Our old house was not a fancy house. It was a good house but it was not like all the houses on the Home and Garden Channel, before but certainly not after, renovation.
Our new house is not going to be a fancy house. It will be a good house. It won’t like HGTV has been there. It will be like Sarah Plain and Tall by Patricia MacLachlan. It will be good inside, warm, and loving but not fancy.
The house that we rebuilding on the site of our old house grew rather grand as it loped along. It is ironic that after months of laborious work it will not be built. It was built in my mind. It was a problem to be considered and understood. In my mind, understanding it built it. It seems odd to me that the house is not already built somewhere and I have actually seen it. I have actually seen it; it exists as surely in my mind as it would have in a physical space.
My joy, and my curse, is that things can exist in my mind with the same liveliness as they can in a physical space. I am good at figuring things out. I have been fussing in my mind with a thorny problem for months. Today I finished figuring it out.
My spouse patiently listened to me recite the logical point-to-point pattern of the solution. I was happy. I noted to him that my mind hangs on to a problem until it finds the trail through. We laughed that once I found that path that brought together all of the seemingly disparate parts into a whole that the problem was solved and I did not need to think about it anymore. My spouse solemnly nodded his head affirming my claim that once figured it out; I did not have to fuss with a problem anymore. Flush from having solved a months-long problem, I felt smug that I was a good problem solver. I was flush with the victory of making meaning, He let me enjoy my victory for about 4 1/2 seconds and then quietly said, “Until you find the next one.”
Sadly, he knows me.
This whole problem-solving thing started when I was introduced to science in the first grade and as part of an experimental early-science learning grant. Looking back, I guess the hypothesis of the research must have been something like “if children were exposed to real science at an early age they can understand it and value it across the lifespan.” Project Leo, as it was called, worked on me. I fell in love with science. When Project Leo was completed and no longer in our school, we went back to the old ways. Soon boys and girls were segregated into science and homemaking respectively.
Perhaps that segregation taught me to carry problems in my mind. I don’t mean problems like, “Oh she lost her job and she is now faced with a host of problems”. I mean like solving math equations. For me, holding a problem in my mind is like walking with it listening for its song. It is about solving the problem, not by imposing meaning on it, but by discovering all the small meanings that belong to it. When I have found these small meanings, I can walk with the problem watching the small meanings unfold into understanding. Listen to the problem; it has a story to tell.

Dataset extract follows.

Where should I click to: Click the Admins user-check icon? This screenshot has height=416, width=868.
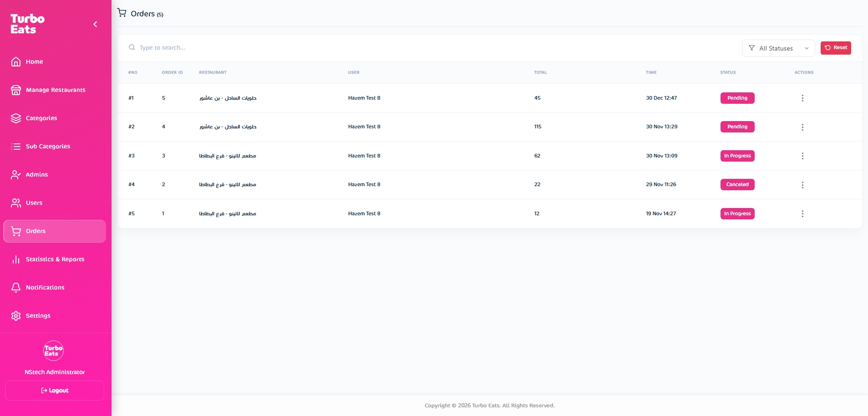[16, 175]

Building our house is like that. In my mind I collect the small meanings for each part of the story of the house. I collect the building code, the materials, the measures of the space, the budget and our likes and watch for the meaning to unfold.
The meaning that unfolds is not always what I want to hear. This problem to be solved that is our house will shelter, delight, amuse, protect and be something we can afford. It will be respectful to the land and the resources it uses. The problem that is our house has told me parts of her story but not enough. For days, the dance has shown me that our stairs are a pivot point. We can have the stairs that make sense but that dictates we have no living room, or no front door, or a bedroom beside a bath but not connected to a bath. I cannot have stairs, a front door, a utility room, and a door to the bathroom from the bedroom, not all of them. I can have some of them. The dilemma is which some. I have fussed with this problem in my mind for days. I found a way to solve the problem but it was not a solution. My staircases can be offset and everything fits. My spouse said it was “convoluted” which I immediately took to mean “tortured.” I agreed
So, today I finished the dance of potential with two problems. One was elegantly solved and is a cohesive whole, and gone from my mind. The other is solved and is not at all cohesive. It has spawned a new problem to be solved. I think this new problem to be solved is what my spouse meant when he said, “until you find the next one” one. And he is right.
It is in my nature to solve problems. I will solve this problem that is our home. It will have stairs, a front door and a utility room. It may have a bedroom beside a bathroom without a door into the bathroom but that is fine. It is, after all, not a fancy house.